Em contraponto, Rafa Dias, CEO da Dia Estúdio, trouxe a trajetória inversa. A empresa nasceu há 14 anos como rede de canais no YouTube e, há três anos, lançou a Dia TV — a TV 24 horas feita por criadores de conteúdo, transmitida no YouTube. Hoje o ecossistema (YouTube, FAST channels, Instagram e TikTok) alcança cerca de 20 milhões de espectadores mensais. “A TV aberta de fato é a que permite acesso a tudo, não apenas aos canais restritos da antena”, defendeu.

Já Pedro Sung, YouTube Ads Strategy Lead no Google, enfatizou que a plataforma evoluiu do desktop para o mobile e para a tela grande. Uma pesquisa recente mostrou que os Shorts são assistidos em volume significativo na TV, enquanto conteúdos longos também circulam no celular. Segundo Sung, a relevância, e não o orçamento de produção, é a verdadeira força da plataforma. “Conteúdo premium é aquele que o usuário escolhe assistir, independentemente de ter custado um milhão de dólares ou dez centavos”, resumiu.

Disputa pela atenção
Os painelistas concordaram que o dinheiro publicitário migrou massivamente para o digital. Por isso, Rafa Dias e Juliana Algañaraz defenderam a produção com menos recursos: jornalismo e realities feitos com celular, equipes enxutas e abandono de preconceitos técnicos. “Aquele dinheiro (do passado) não vai existir mais. Não adianta ficar tentando produzir do jeito antigo”, afirmou Rafa. Juliana reforçou: o conteúdo se torna descartável segundos após a publicação, a velocidade e a relevância importam mais que a perfeição técnica de antigamente.

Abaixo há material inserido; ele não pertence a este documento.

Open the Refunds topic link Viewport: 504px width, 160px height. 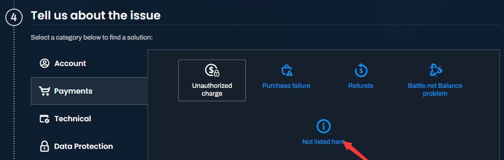point(361,86)
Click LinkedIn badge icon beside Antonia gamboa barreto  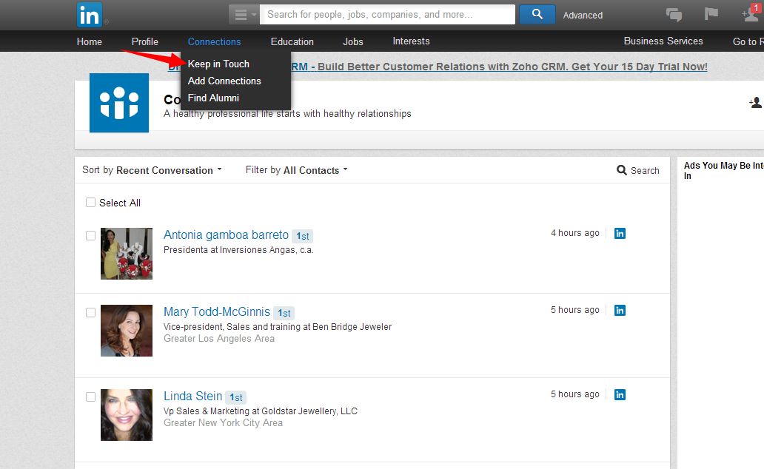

Para veículos tradicionais, como a TV Gazeta, o principal desafio não é tecnológico, mas cultural. A hierarquia rígida da TV (produtor, diretor, engenheiro, assistente de câmera) choca-se com a lógica digital, onde o profissional precisa ser capaz de executar quase tudo sozinho. Na Gazeta, foi necessário um turnover de cerca de 30% e um plano de negócios de cinco anos, cujo primeiro ano é dedicado exclusivamente a mudar mentalidades. “As pessoas acham que digital é postar uma foto. Não é. São métricas, investimentos, acompanhamento constante”, afirmou Juliana.
Além da mudança de mentalidade, os participantes destacaram a importância da constância nas novas plataformas. Alcançar bons resultados exige muita criatividade para encontrar investidores, identificação precoce de talentos e leitura permanente de dados. Rafa Dias destacou que nenhum sucesso relevante da Dia TV aconteceu em menos de dois anos de trabalho contínuo. “O programa Corrida das Blogueiras está no oitavo ano e lotou o auditório Vibra, com sete mil pessoas pagando ingresso para ver um reality que acontece só no YouTube.”